HomeNewsBriefHonduras Police Take On Barrio 18
BRIEF

Honduras Police Take On Barrio 18

BARRIO 18 / 7 JAN 2013 BY JEREMY MCDERMOTT EN

After a shootout with gang members in downtown San Pedro Sula, Honduran police raided a safe house of the Barrio 18 street gang, discovering an arsenal of weapons, along with police uniforms and IDs.

The shootout and car chase, which took place on January 2, led Honduran police to a luxury residence in Honduras' second largest city, El Heraldo reported. When police entered the house, they found they had stumbled on what they believed to be a headquarters of Barrio 18. The five men in the residence, following an intervention by a bishop called by the gang members, surrendered without a fight. 

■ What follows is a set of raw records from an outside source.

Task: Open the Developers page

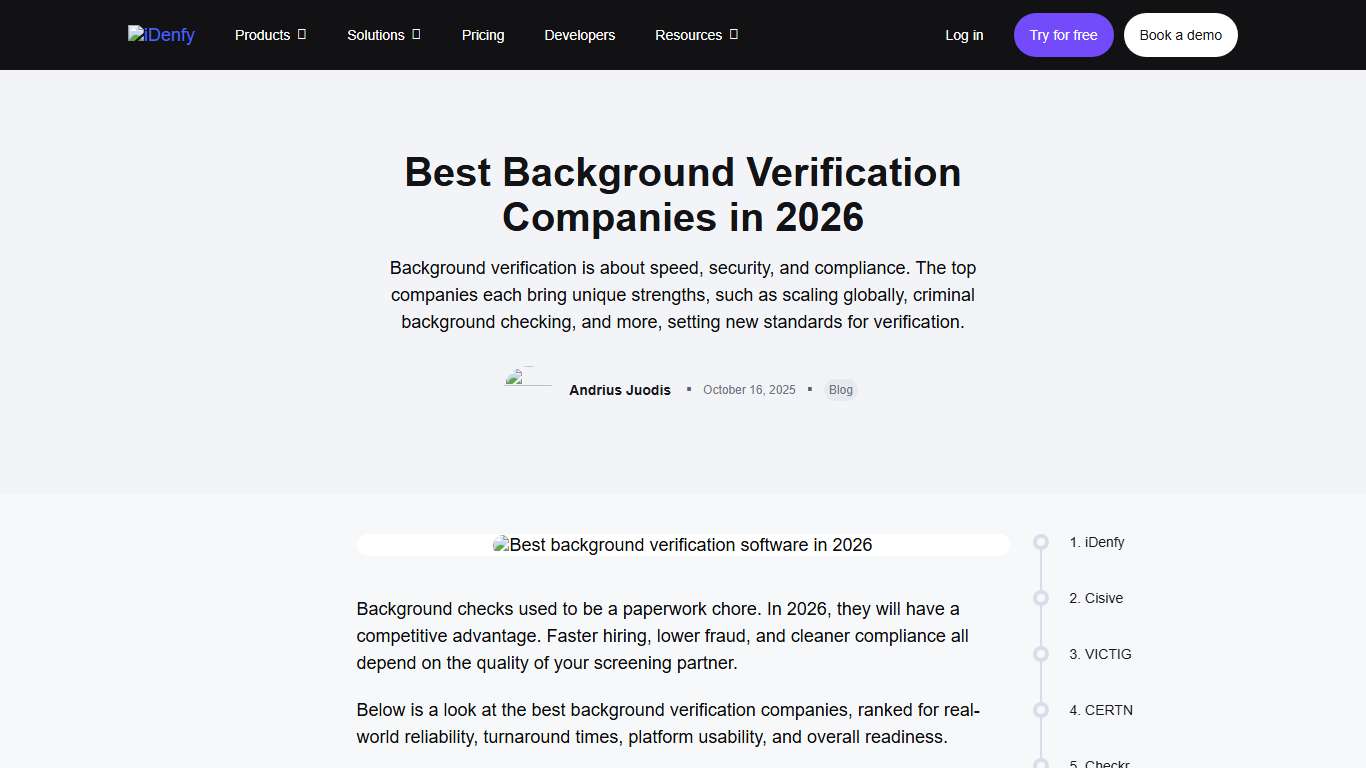Action: point(579,34)
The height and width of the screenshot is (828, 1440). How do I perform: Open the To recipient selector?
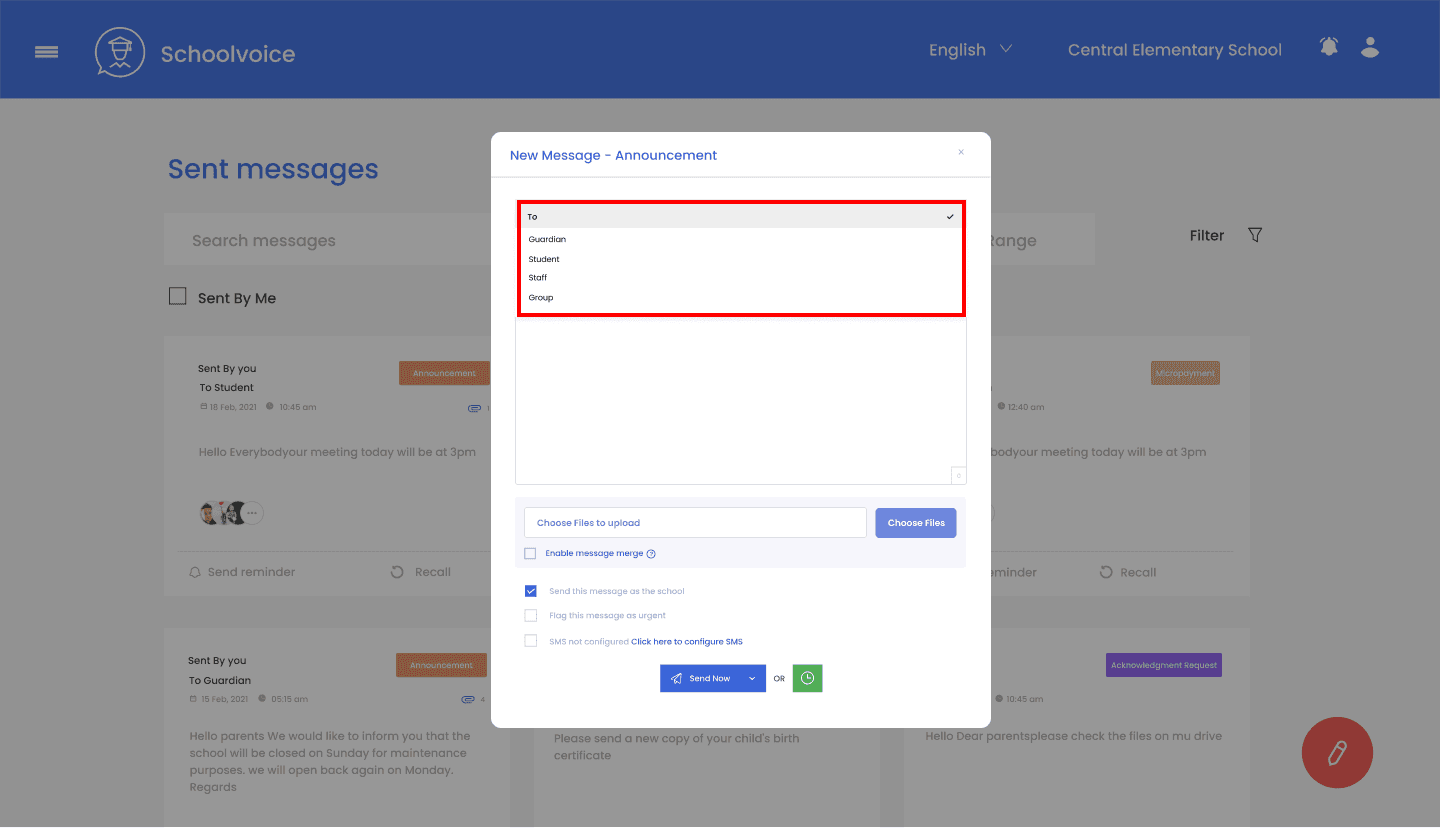point(740,216)
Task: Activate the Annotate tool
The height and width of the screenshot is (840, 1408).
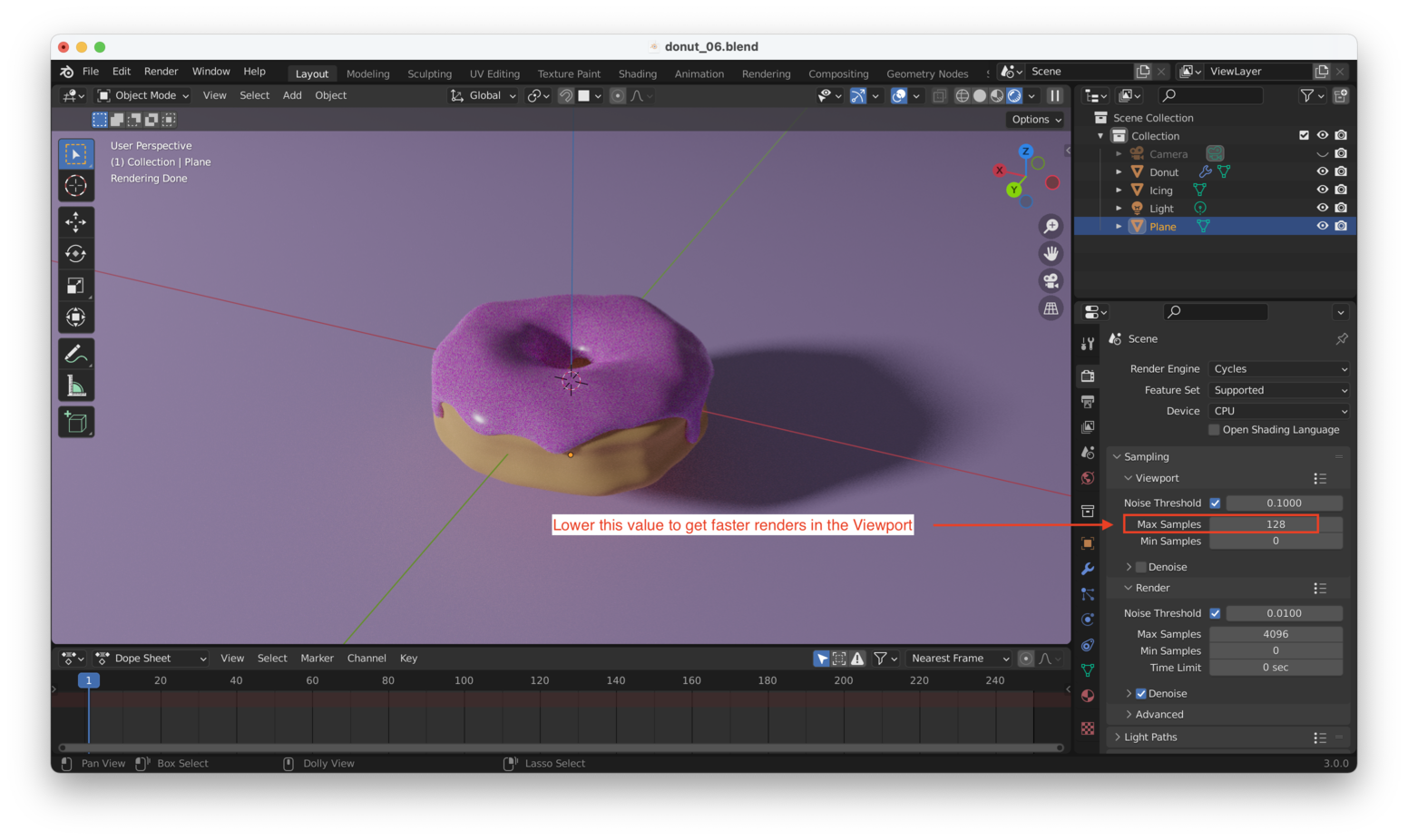Action: (76, 351)
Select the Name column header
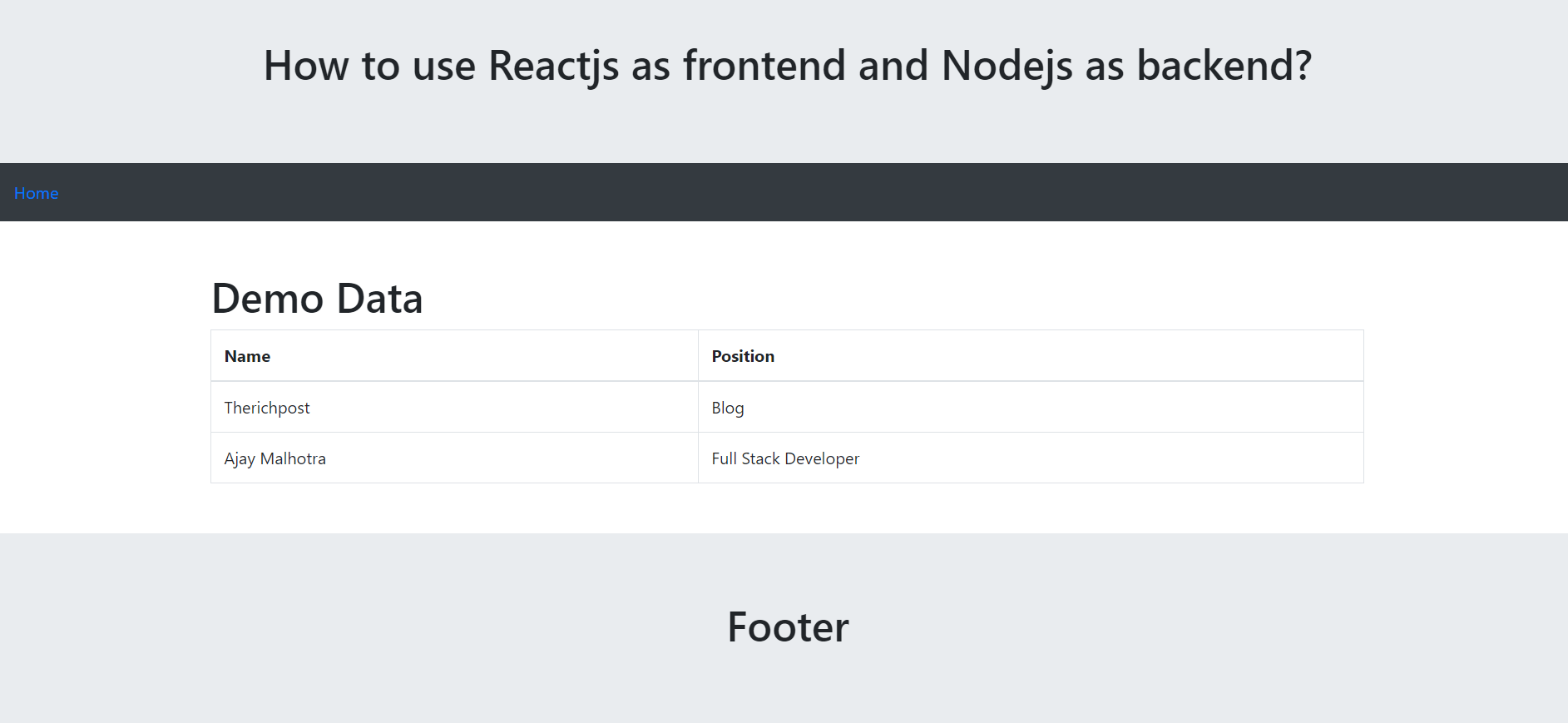The image size is (1568, 723). point(246,355)
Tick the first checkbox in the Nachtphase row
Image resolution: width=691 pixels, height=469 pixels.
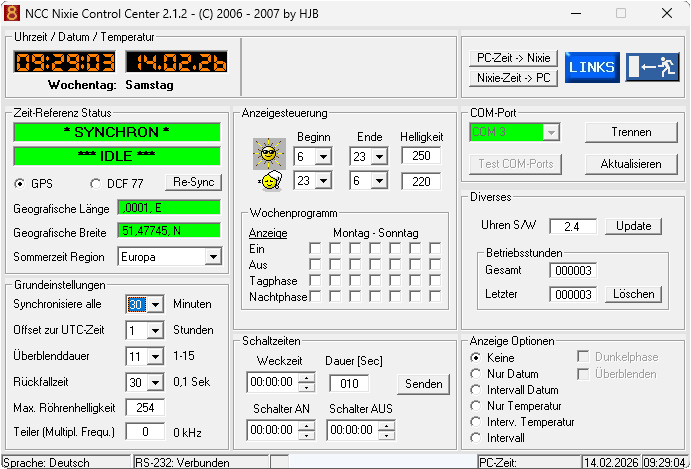[x=315, y=296]
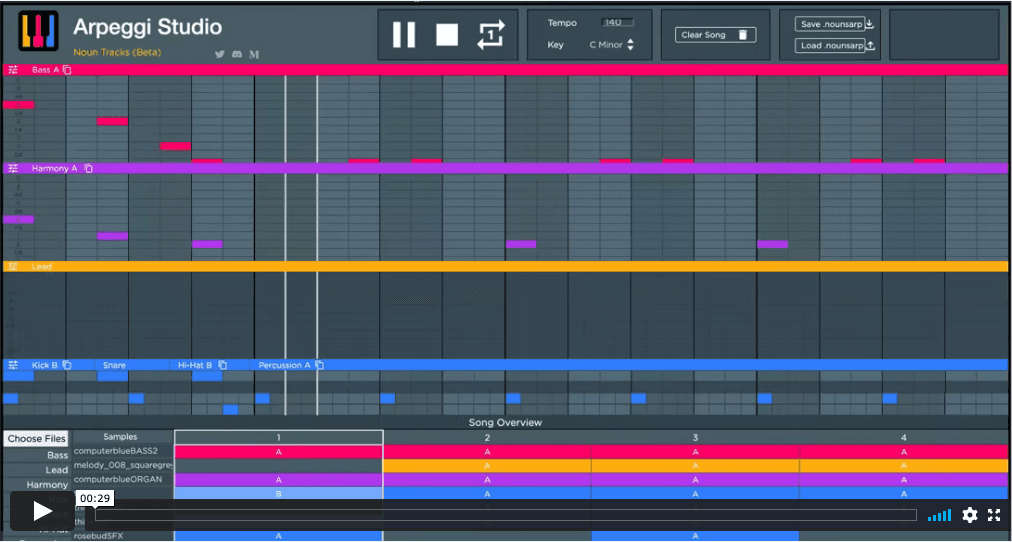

The police seized weapons including automatic rifles, some with grenade launchers attached. Also seized was an array of police equipment, including police badges, bullet-proof vests, hats, shirts, and fluorescent jackets with markings of the traffic police. 

At least one of the detainees, Oved Isai Aleman Izcoa, alias "El Tacoma," is believed to be a senior Barrio 18 leader.

InSight Crime Analysis

The Mara gangs in El Salvador, Guatemala, and Honduras appear to be increasing in sophistication and strength. In El Salvador, from where the Mara gangs, Mara Salvatrucha (MS-13) and Barrio 18, spread into Central America, the gangs have called a truce. The truce has not only led to a significant drop in homicides, but has allowed the two gangs to better organize themselves, and become political protagonists.

In Guatemala, the tendency is the same, with both gangs developing centralized leadership and increasing control over the disparate street gangs, or "cliques," spread across the country. This increasing sophistication has prompted the US Treasury to place sanctions on Mara Salvatrucha, placing it in the same league as Mexico's Zetas and Japan's Yakuza.

So far however, there has been little indication of Honduras' Mara gangs making the leap into serious transnational organized crime, although they have been forced to react to sustained government offensives.

What is clear, however, is that the Mara gangs affiliated to both Mara Salvatrucha and Barrio 18 have open channels between the different countries. It is unlikely that changes in organization in both El Salvador and Guatemala are not having some effect in Honduras.